Contingency: The Misunderstood Component
There are a number of technical definitions for contingency— basically, any time, money, and/or effort added to the project plan to allow for uncertainty, risk, unknowns, and errors. However, I’ve always found it better to describe contingency— and its proper use—in common terms and using logic. So close your eyes and imagine .... (But keep reading!) You’re at the very beginning of a project. You cannot possibly know how everything will turn out. There’s just too much uncertainty and risk ahead. However, you’re required to come up with an estimate that represents your best attempt at predicting the final outcome of the project, most notably in terms of cost and schedule.
A powerful combination of your knowledge of the project, your sense of what you don’t know, your experiences on previous projects, the documented experiences of countless other project managers, and some good old-fashioned project manager judgment of your own leads you to the conclusion that an estimating shortfall exists. In other words, there’s a gap between the sum of your individual work element estimates and where you know you’ll end up at project completion. This gap is created by your inability to understand exactly how to synthesize all of the uncertainties. According to traditional project management practices, the gap is supposed to be plugged using—you guessed it—contingency.
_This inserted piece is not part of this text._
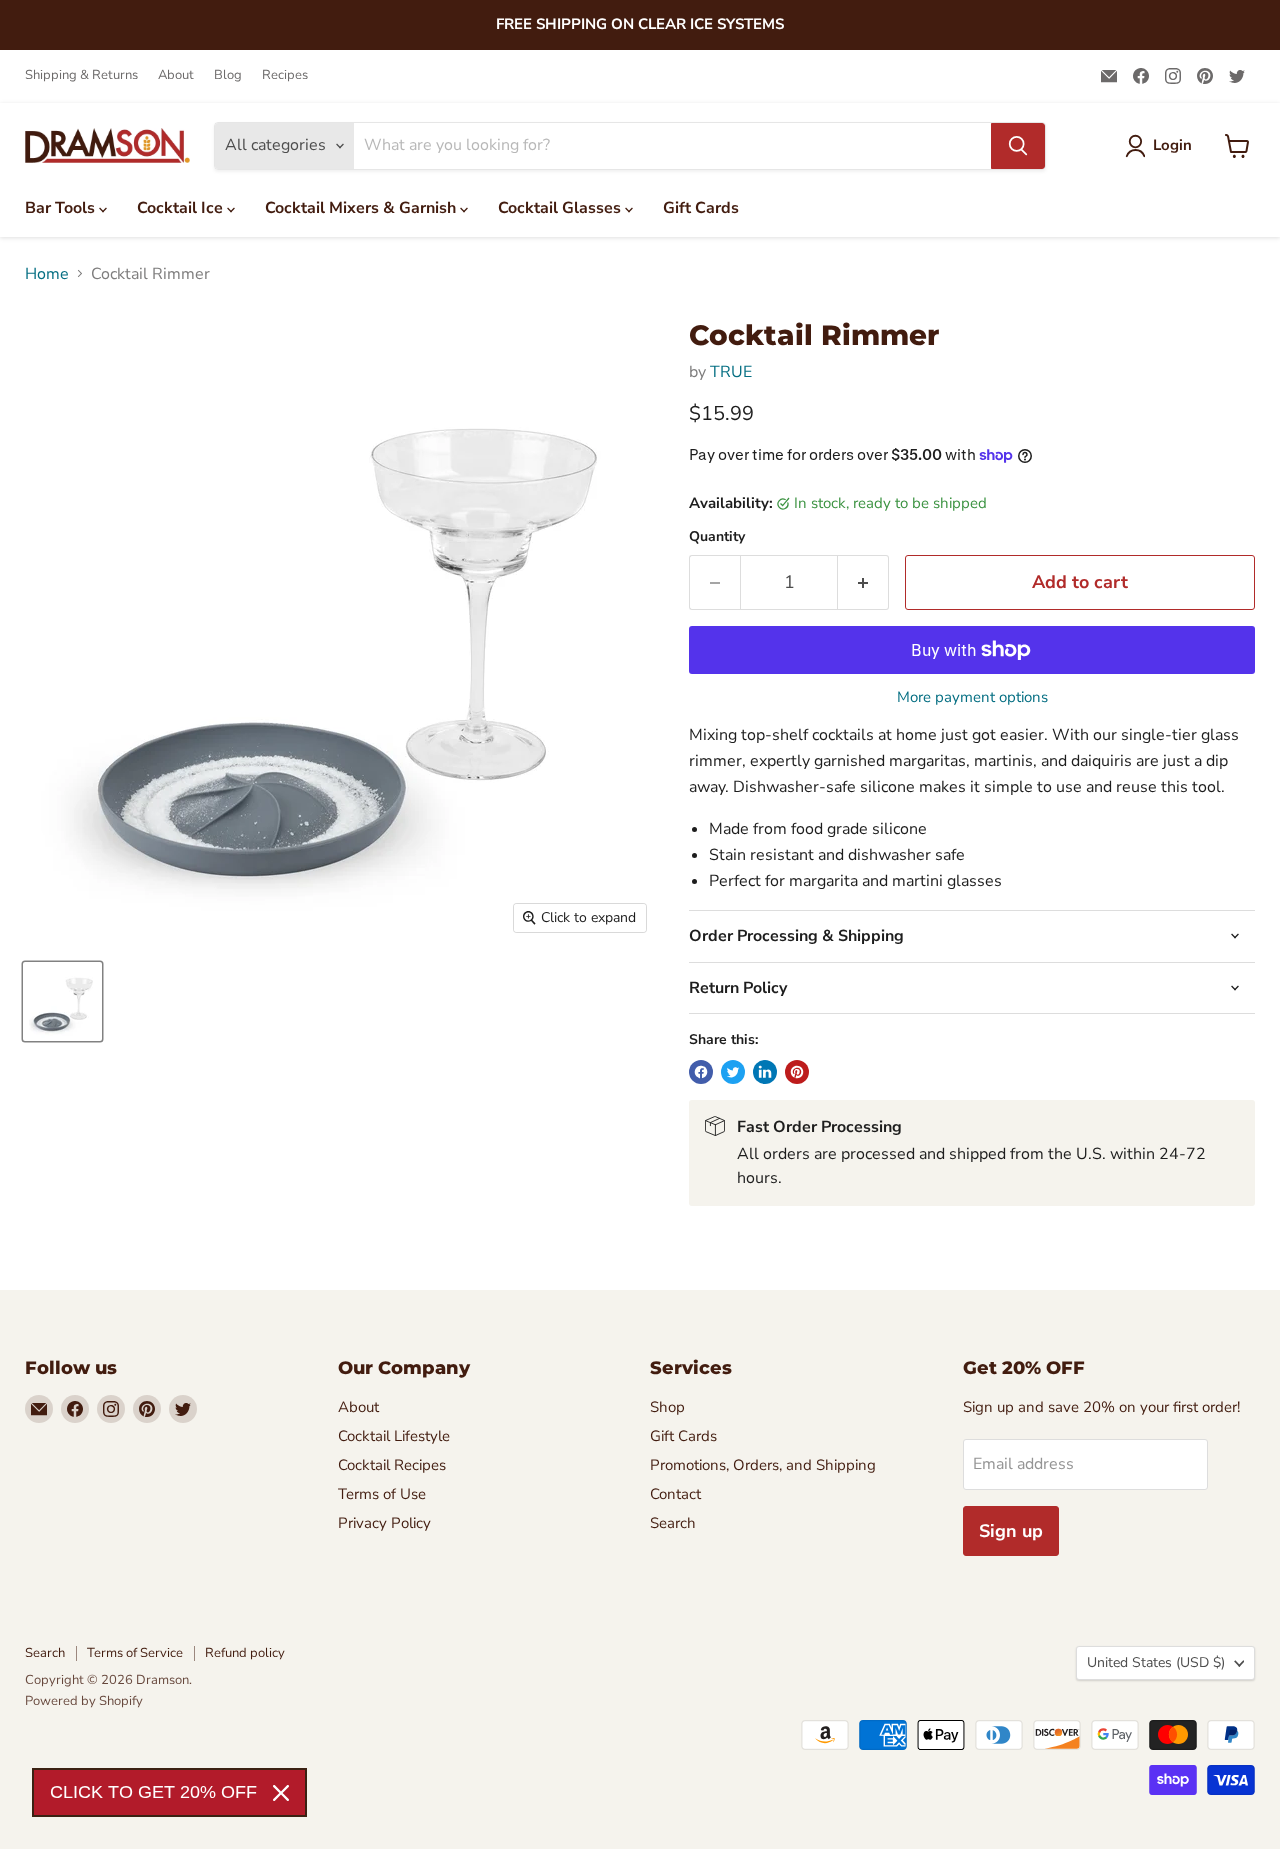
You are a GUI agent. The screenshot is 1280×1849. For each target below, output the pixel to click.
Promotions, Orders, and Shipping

And now the real world ....
There’s relentless pressure to do things faster, cheaper, and better—sometimes unrealistically so. And there’s a general lack of understanding of what contingency is supposed to represent. And finally, there’s the perception by some that contingency is really a slush fund for mistakes, as it’s typically modeled as something tacked onto the project bottom line. Help has arrived, however, and I’d strongly urge you to use it. There are software products that use statistics to help you calculate contingency to accommodate risk, uncertainty, and unknowns in a relatively painless manner. Although there are some slight differences, most work the same way. You provide ranges of possible outcomes for individual elements of work. The tool then simulates the execution of the project as many as one thousand times. The outputs associate a range of project outcomes correlated to various levels of confidence (confidence in your ability to meet or beat that particular outcome).